Whether it's the result of a persistently high youth unemployment rates, a zest for entrepreneurship or both, young people are increasingly looking to start their own businesses.
In fact, nearly half of Canadian students see themselves starting a business after graduation, according to a Bank of Montreal survey.
Here are three resources and tools that young entrepreneurs should turn to before kicking off their own ventures:
1. Determine what resources are right for you. For those still in high school or university who are looking to test their mettle and start their first company, the province of Ontario offers the Summer Company Program which provides training, mentoring and a $3,000 grant for students looking to start a summer business.
Under the Ontario government's Youth Jobs Strategy, $45-million was dedicated to entrepreneurship, and this has resulted in a range of new campus based business incubators and accelerators to support students with their ventures.
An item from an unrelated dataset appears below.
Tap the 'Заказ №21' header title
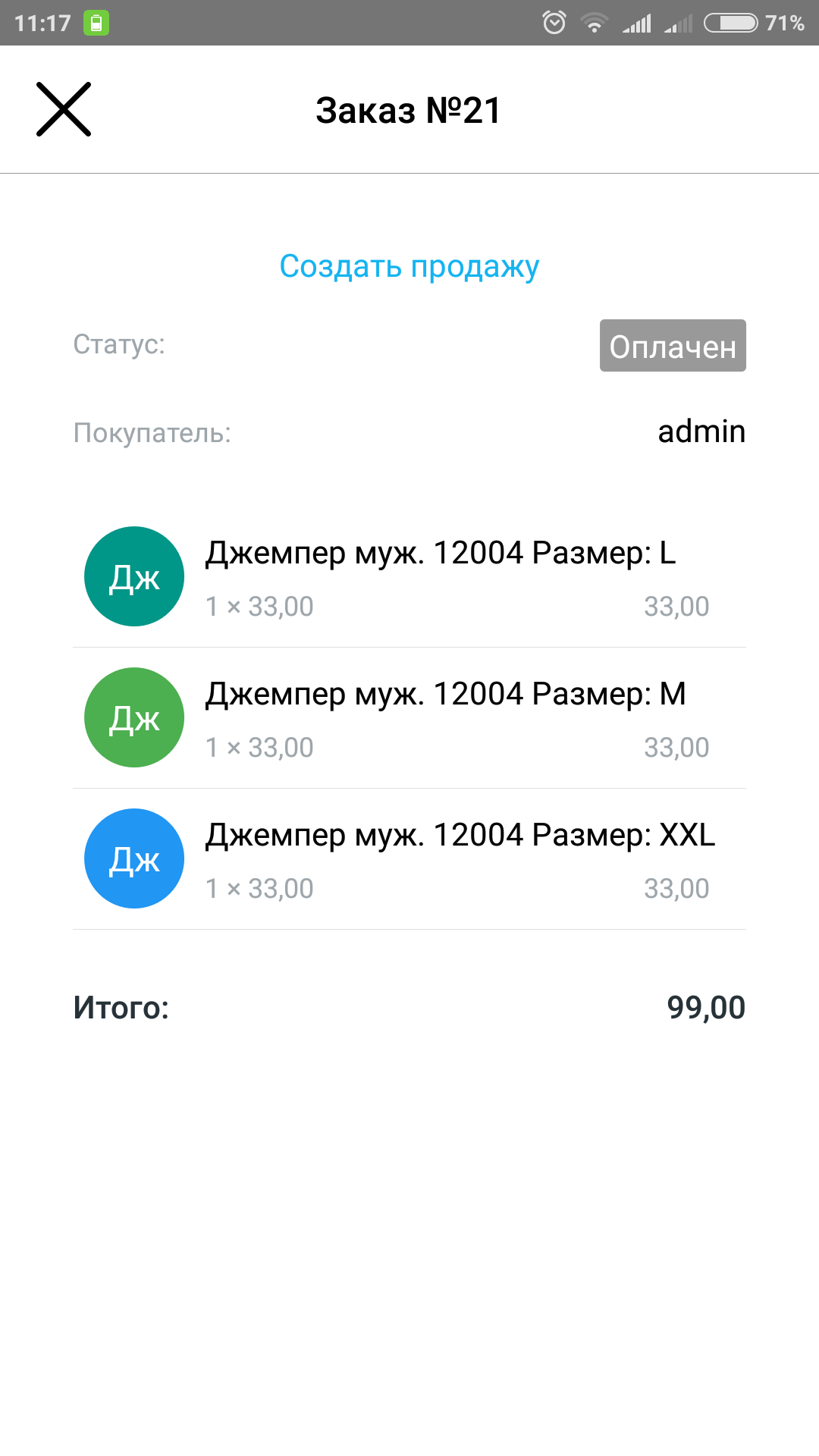 point(409,111)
For those no longer in school and under 30, there is also the Starter Company Program. Aimed at helping young people create their own job, the program provides training, mentoring and a $5,000 grant to help young entrepreneurs in launching their company.
2. Acquire funding. Getting started is the first step, but getting financing to grow is just as important. And, while there will always be a call for increased access to capital for new ventures, organizations like Futurpreneur, the Business Development Bank of Canada, MaRS' Youth Business Acceleration Program, the province-wide Campus Linked Accelerators (CLA), and the Ontario government's SmartStart Seed Fund, are a few resources available for young people.
3. Follow your passion. There's a growing number of opportunities for young people to both pursue what makes them come alive and work on what matters to the world. CityStudio Vancouver, St. Paul's GreenHouse in Waterloo, 21inc in New Brunswick, and Studio Y in Toronto are just a few of those examples.
So while the job market is tough, there are young people making opportunities for themselves – our only hope is that by accessing the various resources available to them, these young entrepreneurs can build successful businesses that employ their peers and generate not only tax revenues, but also address broader societal challenges.
Chris Rickett is the manager of entrepreneurship services with the City of Toronto, where he works with a dedicated team focused on helping entrepreneurs start and grow their businesses. Hamoon Ekhtiari is the director of Studio Y at MaRS Discovery District, Canada's largest innovation hub, with a focus on developing young leaders and innovators for the world.